All codepoints in :code:`RGI_Emoji_Flag_Sequence` have width two.
#. Marks: These are all zero width characters. They are characters with Unicode
categories whose first Letter is :code:`M` or :code:`S`. Additionally,
characters with Unicode category: :code:`Cf`. Finally, they include
all modifier codepoints from :code:`RGI_Emoji_Modifier_Sequence` in the
:ref:`Wide emoji rule <wide_emoji_rule>`.
#. All remaining codepoints have a width of one cell.
.. _var_select:
Unicode variation selectors
^^^^^^^^^^^^^^^^^^^^^^^^^^^^^^
There are two codepoints (:code:`U+FE0E` and :code:`U+FE0F`) that can actually
alter the width of the previous codepoint. When adding a codepoint to the
previous cell these have to be handled specially.

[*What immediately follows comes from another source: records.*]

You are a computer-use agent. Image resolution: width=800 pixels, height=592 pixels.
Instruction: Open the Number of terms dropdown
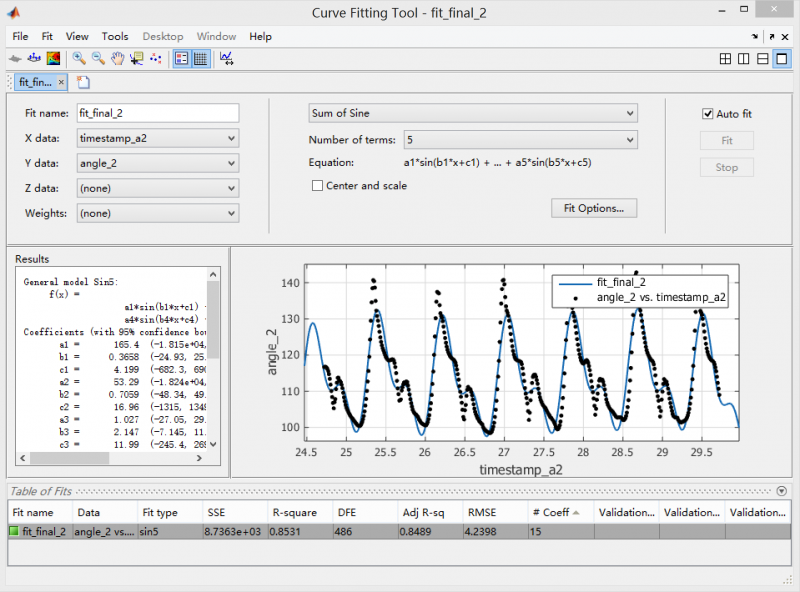click(519, 140)
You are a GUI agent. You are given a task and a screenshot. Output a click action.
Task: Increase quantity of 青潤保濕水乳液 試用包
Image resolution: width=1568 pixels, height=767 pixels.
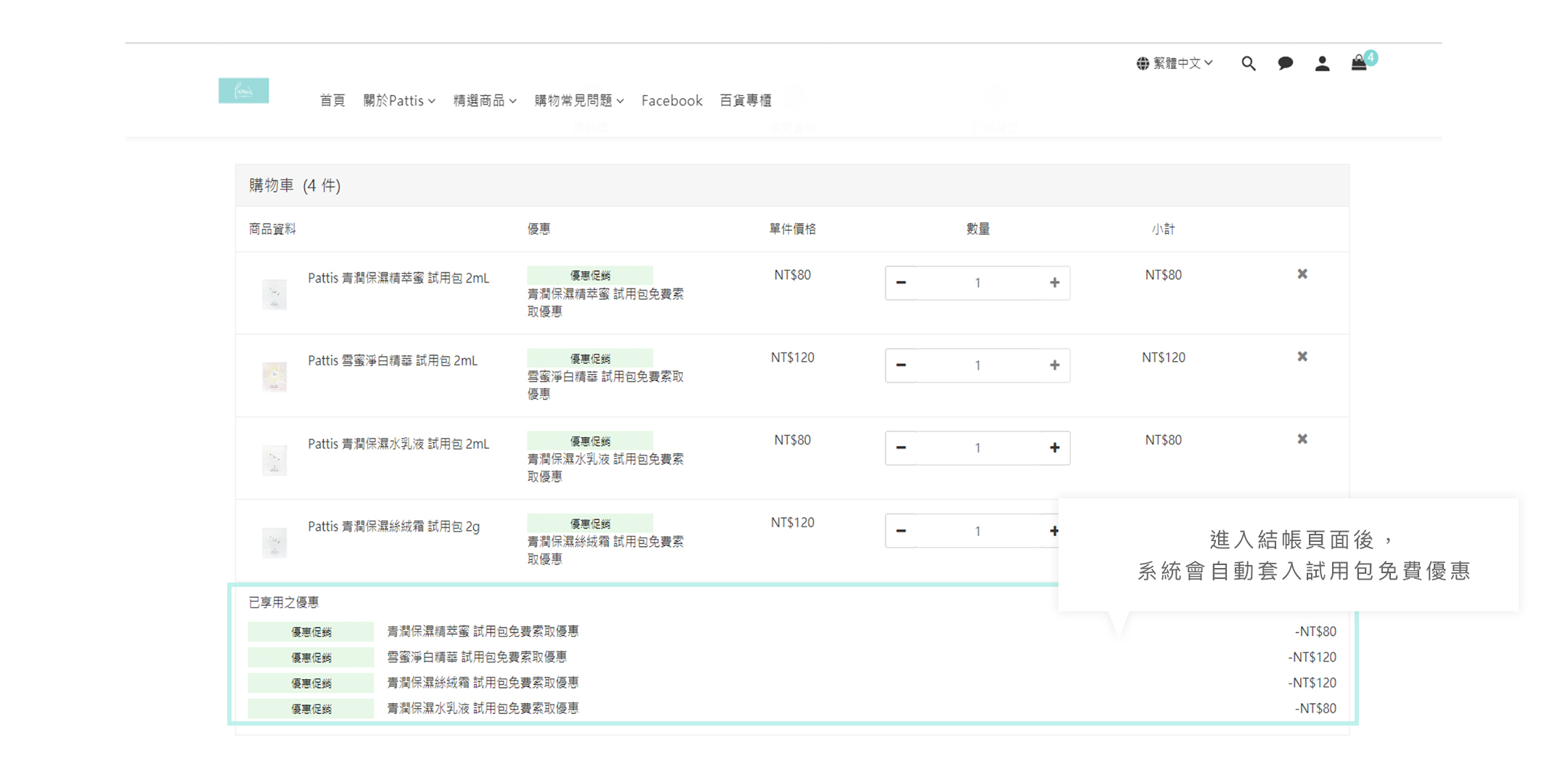click(1054, 448)
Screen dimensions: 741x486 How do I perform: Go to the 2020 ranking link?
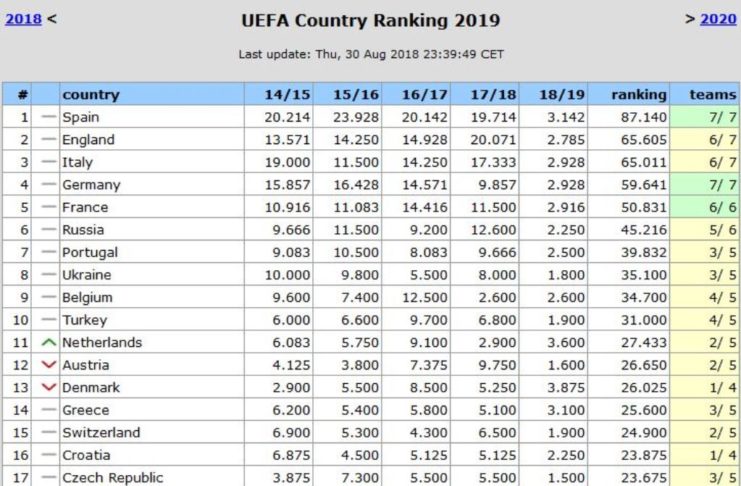tap(717, 18)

``U+FE0E`` - Variation Selector 15
When the previous cell has width two and the last character in the previous
cell is one of the ``Basic_Emoji`` codepoint from the :ref:`Wide emoji rule
<wide_emoji_rule>` that is *not* followed by ``FEOF`` then the width of the
previous cell is decreased to one.
``U+FE0F`` - Variation Selector 16
When the previous cell has width one and the last character in the previous
cell is one of the ``Basic_Emoji`` codepoint from the :ref:`Wide emoji rule
<wide_emoji_rule>` that is followed by ``FEOF`` then the width of the
previous cell is increased to two.
Note that the rule for ``U+FE0E`` is particularly problematic for terminals as
it means that the width of a string cannot be determined without knowing the
width of the screen it will be rendered on. This is because when there is only
one cell left on the current line and a wide emoji is received it wraps onto
the next line. If subsequently a ``U+FE0E`` is received, the emoji becomes one
cell wide but it is *not* moved back to the previous line.
To avoid this issue, it is recommended applications detect when ``U+FE0E`` is
present and in such cases use the width part of the text sizing protocol
to control rendering.